Artifacts
Course: SSL4EO-2024 – Self-Supervised Learning for Earth Observation
In order to support further progress at the intersection of self-supervised learning (SSL) and Earth observation (EO), we organized the first SSL4EO summer school in July 2024 in Copenhagen. This full-week program brought together leading experts working on SSL and EO to teach recent advances and discuss open research questions at this intersection.
We were very happy that the first cohort of PhD students joining this format was sold out. The 40 participants from 17 international institutions heard from 8 invited speakers and worked on mini-projects to gain hands-on experience with the methods discussed.

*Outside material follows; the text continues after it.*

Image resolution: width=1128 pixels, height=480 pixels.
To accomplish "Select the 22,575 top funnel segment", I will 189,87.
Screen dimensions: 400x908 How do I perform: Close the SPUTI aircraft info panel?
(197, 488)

Thanks to the generous support from DeiC which provided access to their GPU-cluster during the course, the participants studied the role of augmentations, learning objectives, architectural design, and sampling strategies.
Many thanks to all the invited speakers for contributing to the program: Randall Balestriero, Marc Rußwurm, Konstantin Klemmer, Bruno Sanchez-Andrade Nuño, Jan Dirk Wegner, Zhitong Xiong, Xiaoxiang Zhu, Puzhao Zhang.
This course was supported by the University of Copenhagen, the Pioneer Centre for AI, and the Danish e-infrastructure Consortium (DeiC).
The organizers: Ankit Kariryaa, Nico Lang, Stefan Oehmcke, and Christian Igel.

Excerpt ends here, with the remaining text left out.